The Mattapoisett Democrat wrote state Attorney General Martha Coakley, asking her to investigate whether the search engine giant violated any state laws by capturing information sent over wireless networks. While the company said it was unintentional, the data grab is stirring concerns about privacy across the country and in Europe.
"I think ultimately it would be appropriate to ask Google that this information that they say they inadvertently collected on people be deleted from their systems," Straus told The Standard-Times. "There is no business use and there is no practical benefit to the public from Google retaining the Wi-Fi information they scooped up."
In a letter dated May 20, Straus asked Coakley to determine if Google violated statutes related to privacy, identity theft, wiretapping or any other law by gathering information that may include e-mail messages and online banking data. Her office said it received the letter Monday afternoon and is reviewing it.
After German regulators asked to audit the data, Google acknowledged earlier this month that it picked up samples of information sent over non-password-protected Wi-Fi networks. But the company said it was a mistake, and the data was never used in any products.
Google said in a blog post that its Street View cars, which collect images and data for services such as Google Maps, were meant to gather basic information on Wi-Fi networks during their travels, not the data sent over the networks. When it became aware that data transmitted by unsecured networks was getting caught in the dragnet, the company said it grounded its cars and segregated the data.
The cars would have only picked up fragments, Google added, since they were on the move, people would have had to be using the network when they passed by, and the equipment changed channels roughly five times a second. Data on secured networks also would be safe.
"This was a mistake, but we don’t believe we did anything illegal," a Google spokesperson wrote in an e-mail response to The Standard-Times. "We are working with the relevant authorities to answer their questions and concerns."
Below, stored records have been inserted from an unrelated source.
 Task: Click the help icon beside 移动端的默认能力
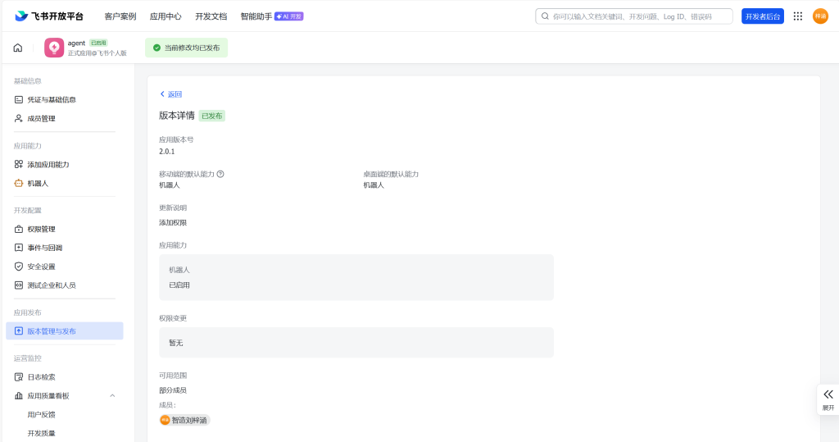point(220,174)
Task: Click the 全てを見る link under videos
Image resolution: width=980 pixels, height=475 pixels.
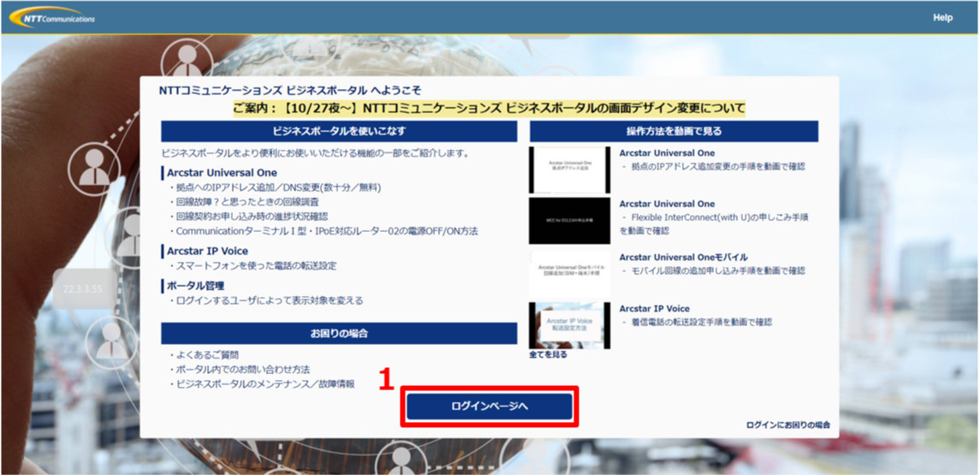Action: [x=548, y=354]
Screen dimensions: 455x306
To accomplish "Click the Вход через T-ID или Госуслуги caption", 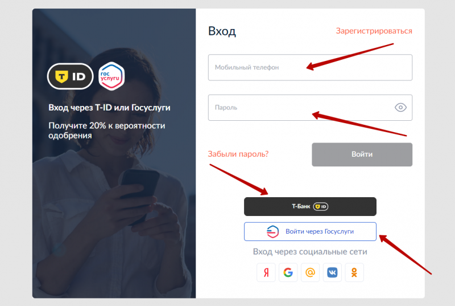I will (x=109, y=108).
Google deleted data from Ireland, Denmark and Austria following requests from authorities in those countries, but it has retained the information elsewhere as it works with regulators on how to handle deletion, according to the company official.
The data collection could extend to about 30 countries, said John M. Simpson, a consumer advocate with Consumer Watchdog, a nonprofit group that has called on the Federal Trade Commission to probe Google’s actions.
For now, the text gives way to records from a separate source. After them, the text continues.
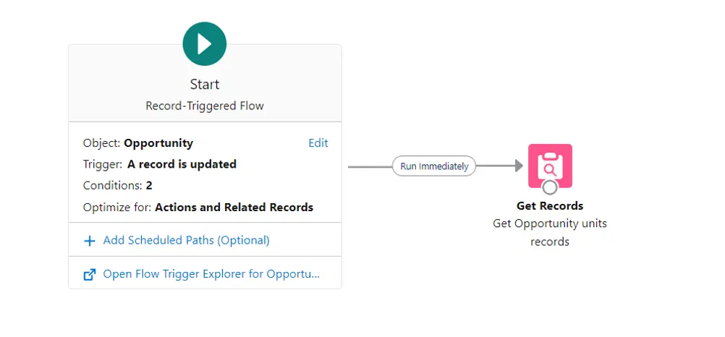Click the connector line leaving the Start card
Viewport: 725px width, 337px height.
click(x=368, y=166)

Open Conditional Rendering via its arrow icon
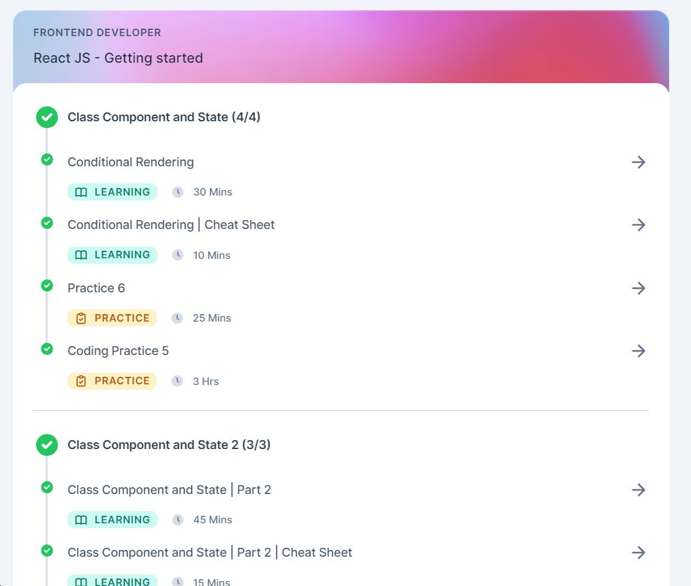click(639, 162)
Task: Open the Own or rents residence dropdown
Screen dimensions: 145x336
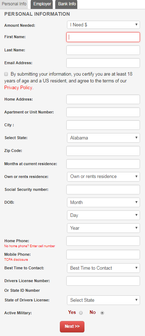Action: pos(103,177)
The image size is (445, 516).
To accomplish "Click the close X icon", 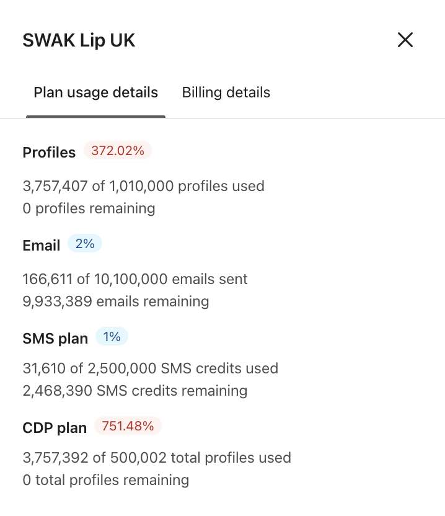I will 405,39.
Simpson said he has not heard of any state attorneys general taking up the matter yet, but a response by states is likely as people become more aware of the implications. He said there is mounting outrage against the company.
"I think this is growing to such a point that it clearly will have some repercussions for them," he said. "It really is a surprising overreach for a company that wants us to believe it is responsible with the data gathered on all of us."
U.S. Reps. Edward Markey, D-Mass., and Joe Barton, R-Texas, have also written the FTC asking if Google’s data collection was illegal.
Straus, who has been involved in crafting identity theft legislation, said he would like Google to delete all of the data it collected on the networks, not just personal information it said it mistakenly took. He said this incident is part of a larger challenge in protecting people’s identity online.
"The more information that gets into someone else’s hand, the more vulnerable an individual is to having their identity grabbed by people with criminal intent," he said.